The hospital stay after EPP is longer than P/D, often ten to twenty days. The first week is in a thoracic intensive care unit. Multiple chest tubes drain the empty cavity where the lung used to be. Fluid will fill that space slowly over weeks, eventually solidifying into scar tissue. The body adapts to having one lung over months. Pulmonary function tests at three months typically show roughly half the preoperative capacity, which improves slightly over the following year as the remaining lung compensates.

Daily life with one lung is possible but limited. Walking is fine for most patients. Stairs are slower. Vigorous exercise is constrained. Shortness of breath at exertion is permanent. The body learns to manage, but the experience is different from preoperative life.

Combining EPP With Other Treatments

EPP is rarely the only treatment. Most protocols combine EPP with chemotherapy before or after surgery, and sometimes hemithoracic radiation therapy after surgery to reduce local recurrence. The combination is called trimodality therapy. The radiation specifically targets the tissue that lined the empty cavity, attempting to kill any microscopic disease left behind.

This trimodality approach was the standard at major mesothelioma treatment centers for years. It is still used in select cases. The combined toxicity is significant, however, and many newer protocols favour P/D-based approaches that produce comparable outcomes with less morbidity.

Survival Outcomes

Median survival after EPP for selected epithelioid pleural mesothelioma patients ranges from eighteen to thirty-six months in most published series. Long-term survivors exist. Five-year survival in selected patient cohorts can reach twenty to thirty percent, though most series report lower figures. The variation reflects differences in patient selection, surgical experience, and adjuvant therapy choices across centres.

What the data has consistently shown is that the surgical team’s experience matters enormously. Outcomes at high-volume centres are dramatically better than at low-volume centres. If EPP is being recommended to you, ask the surgeon how many EPP operations they have performed personally in the last year. The answer should be in the double digits, not the single digits.

Questions to Ask the Surgical Team

If your team is considering EPP, ask the following questions explicitly. Why EPP rather than P/D in my case. What is your team’s operative mortality and major complication rate for EPP in the last year. What is your typical adjuvant therapy plan. What does my expected pulmonary function look like at three months and one year postoperatively.
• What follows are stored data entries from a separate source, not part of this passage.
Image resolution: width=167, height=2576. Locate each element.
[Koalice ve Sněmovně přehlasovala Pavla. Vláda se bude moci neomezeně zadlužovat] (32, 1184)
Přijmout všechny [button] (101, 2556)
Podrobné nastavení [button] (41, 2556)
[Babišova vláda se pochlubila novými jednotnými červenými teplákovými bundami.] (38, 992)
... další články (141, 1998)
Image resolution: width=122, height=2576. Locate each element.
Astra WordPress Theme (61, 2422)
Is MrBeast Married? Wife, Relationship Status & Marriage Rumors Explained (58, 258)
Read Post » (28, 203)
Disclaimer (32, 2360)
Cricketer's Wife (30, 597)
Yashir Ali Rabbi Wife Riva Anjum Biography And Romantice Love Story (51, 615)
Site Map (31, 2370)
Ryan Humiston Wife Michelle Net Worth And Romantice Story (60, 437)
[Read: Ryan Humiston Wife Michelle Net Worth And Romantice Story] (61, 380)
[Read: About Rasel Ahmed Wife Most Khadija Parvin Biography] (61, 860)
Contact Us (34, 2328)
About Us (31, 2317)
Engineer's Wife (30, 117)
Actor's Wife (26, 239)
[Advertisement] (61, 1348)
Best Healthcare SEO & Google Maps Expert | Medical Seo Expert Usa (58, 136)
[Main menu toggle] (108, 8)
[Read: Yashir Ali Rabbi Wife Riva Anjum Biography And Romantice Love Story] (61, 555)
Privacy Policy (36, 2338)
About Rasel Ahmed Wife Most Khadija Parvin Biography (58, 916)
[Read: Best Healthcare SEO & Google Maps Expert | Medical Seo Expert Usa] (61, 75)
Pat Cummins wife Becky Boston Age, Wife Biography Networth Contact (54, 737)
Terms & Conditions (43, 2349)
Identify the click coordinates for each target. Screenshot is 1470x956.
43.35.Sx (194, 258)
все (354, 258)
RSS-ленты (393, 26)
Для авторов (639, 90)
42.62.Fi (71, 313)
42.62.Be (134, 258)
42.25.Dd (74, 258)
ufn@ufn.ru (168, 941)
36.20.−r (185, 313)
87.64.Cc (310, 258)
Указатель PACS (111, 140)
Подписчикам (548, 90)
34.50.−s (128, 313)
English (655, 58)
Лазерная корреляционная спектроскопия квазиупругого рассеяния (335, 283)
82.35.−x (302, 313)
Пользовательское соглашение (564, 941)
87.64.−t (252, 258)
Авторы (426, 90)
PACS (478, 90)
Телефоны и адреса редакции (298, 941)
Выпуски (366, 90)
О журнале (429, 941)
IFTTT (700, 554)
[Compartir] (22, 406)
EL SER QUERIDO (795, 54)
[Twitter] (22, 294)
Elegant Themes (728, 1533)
What is your protocol if the operation cannot be completed safely once you are inside the chest.

The answers will tell you a lot about whether this is the right team and the right operation. Surgeons who answer with specific numbers and clear rationale are usually the ones whose outcomes are the best. Surgeons who deflect or generalise should prompt you to seek a second opinion at another major mesothelioma treatment centers programme.

A Personal Decision

EPP is the most aggressive mesothelioma treatment option short of investigational therapies. For the right patient, it can produce meaningful long-term survival. For the wrong patient, it produces complications, reduced quality of life, and no benefit. The dividing line is patient selection, surgical experience, and clear-eyed expectations on the patient’s part.

If you are weighing EPP, get a second opinion at another high-volume centre. Ask both teams to explain their reasoning. The decision is permanent. Taking the time to be certain is worth it.

This article is for educational purposes and does not replace personalised guidance from a thoracic surgeon or oncologist. For evaluation, contact a high-volume mesothelioma treatment centre.